For audio hosted elsewhere, provide a public URL directly.
curl -X POST https://api.case.dev/voice/transcription \
  -H "Authorization: Bearer sk_case_YOUR_API_KEY" \
  -H "Content-Type: application/json" \
  -d '{
    "audio_url": "https://storage.example.com/deposition.m4a",
    "speaker_labels": true,
    "auto_chapters": true
  }'
Response
{
  "id": "474e21cf-fd65-45d4-97fd-87558f7caf9b",
  "status": "queued",
  "audio_url": "https://storage.example.com/deposition.m4a",
  "created_at": "2025-11-04T09:15:30Z"
}

Parameters

Vault Mode

ParameterTypeRequiredDescription
vault_idstringYesVault containing the audio file
object_idstringYesObject ID of the audio file
formatstringNoOutput format: json (default) or text
speaker_labelsbooleanNoIdentify different speakers
language_codestringNoLanguage code (auto-detected if omitted)

Direct URL Mode

ParameterTypeRequiredDescription
audio_urlstringYesURL to audio/video file (max 5GB, 10 hours)
webhook_urlstringNoURL for completion notification

Shared Options

ParameterTypeDefaultDescription
speaker_labelsbooleanfalseIdentify different speakers
speakers_expectednumberExpected number of speakers
language_codestringautoLanguage code (en, es, fr, de, etc.)
speech_modelsarray["universal-3-pro", "universal-2"]Priority-ordered speech models to use
punctuatebooleantrueAdd punctuation
format_textbooleantrueFormat numbers, dates, etc.
word_boostarrayBoost specific words (e.g., legal terms)
auto_highlightsbooleanfalseDetect key phrases
content_safety_labelsbooleanfalseFlag sensitive content

Get Results (Direct URL Mode)

curl https://api.case.dev/voice/transcription/JOB_ID \
  -H "Authorization: Bearer sk_case_YOUR_API_KEY"
Response (completed)
{
  "id": "474e21cf-fd65-45d4-97fd-87558f7caf9b",
  "status": "completed",
  "audio_duration": 3847000,
  "confidence": 0.94,
  "text": "Q: Can you state your name for the record?\nA: My name is Dr. Sarah Johnson...",
  "utterances": [
    {
      "speaker": "A",
      "text": "Can you state your name for the record?",
      "start": 120,
      "end": 2450
    },
    {
      "speaker": "B",
      "text": "My name is Dr. Sarah Johnson.",
      "start": 2450,
      "end": 4820
    }
  ],
  "chapters": [
    {
      "headline": "Witness Introduction",
      "summary": "Introduction and witness identification",
      "start": 120,
      "end": 15000
    }
  ]
}

Status Values

StatusMeaning
queuedWaiting to start
processingTranscribing
completedDone, results ready
failedError occurred

Processing Times

Audio LengthTime
1 minute~15 seconds
10 minutes~1-2 minutes
1 hour~8-10 minutes
3 hours~20-30 minutes

Examples

Deposition with Speaker Labels (Vault Mode)
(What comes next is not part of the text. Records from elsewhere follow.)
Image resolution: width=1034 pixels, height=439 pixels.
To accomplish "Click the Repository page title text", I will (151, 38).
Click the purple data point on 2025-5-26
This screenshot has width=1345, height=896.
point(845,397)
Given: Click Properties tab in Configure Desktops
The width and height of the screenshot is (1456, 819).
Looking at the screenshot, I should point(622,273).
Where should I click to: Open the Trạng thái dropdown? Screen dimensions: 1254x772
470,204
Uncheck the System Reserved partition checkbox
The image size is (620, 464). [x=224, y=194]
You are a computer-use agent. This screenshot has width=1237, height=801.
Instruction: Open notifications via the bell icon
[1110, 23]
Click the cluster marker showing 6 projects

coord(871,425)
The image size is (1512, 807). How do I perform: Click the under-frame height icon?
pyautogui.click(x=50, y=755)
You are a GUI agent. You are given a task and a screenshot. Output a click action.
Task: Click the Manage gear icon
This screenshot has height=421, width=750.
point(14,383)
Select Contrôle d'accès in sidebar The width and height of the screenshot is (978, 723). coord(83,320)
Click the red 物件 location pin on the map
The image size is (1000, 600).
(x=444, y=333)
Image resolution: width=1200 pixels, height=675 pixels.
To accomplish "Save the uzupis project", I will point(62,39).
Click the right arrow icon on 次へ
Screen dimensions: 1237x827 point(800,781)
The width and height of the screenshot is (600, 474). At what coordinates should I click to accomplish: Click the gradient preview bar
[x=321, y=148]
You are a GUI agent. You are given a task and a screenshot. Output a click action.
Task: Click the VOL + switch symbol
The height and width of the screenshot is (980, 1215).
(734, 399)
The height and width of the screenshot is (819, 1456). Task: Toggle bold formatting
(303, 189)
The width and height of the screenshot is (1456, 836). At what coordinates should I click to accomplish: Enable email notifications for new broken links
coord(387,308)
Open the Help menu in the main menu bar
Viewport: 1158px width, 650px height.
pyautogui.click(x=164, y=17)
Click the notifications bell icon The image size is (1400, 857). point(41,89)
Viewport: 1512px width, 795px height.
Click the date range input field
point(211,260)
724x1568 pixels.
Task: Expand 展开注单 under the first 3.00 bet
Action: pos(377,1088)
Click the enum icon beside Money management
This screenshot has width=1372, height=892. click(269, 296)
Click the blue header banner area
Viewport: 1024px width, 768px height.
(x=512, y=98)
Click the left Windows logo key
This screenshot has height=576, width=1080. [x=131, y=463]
casedev voice:transcription create \
  --vault-id vault_depositions \
  --object-id "$OBJECT_ID" \
  --speaker-labels \
  --speakers-expected 4 \
  --word-boost "plaintiff,defendant,objection,sustained,overruled"

Court Recording (Direct URL with Webhook)

casedev voice:transcription create \
  --audio-url "https://storage.example.com/3-hour-hearing.m4a" \
  --speaker-labels \
  --webhook-url "https://your-app.com/webhooks/transcription"

Supported Formats

Audio: MP3, M4A, WAV, FLAC, OGG, OPUS, WebM
Video: MP4, WebM, MOV, AVI, MKV (audio track extracted)
Languages: 100+ including English, Spanish, French, German, Chinese, Japanese
Pricing: $0.01/minute. A 2-hour deposition costs $1.20.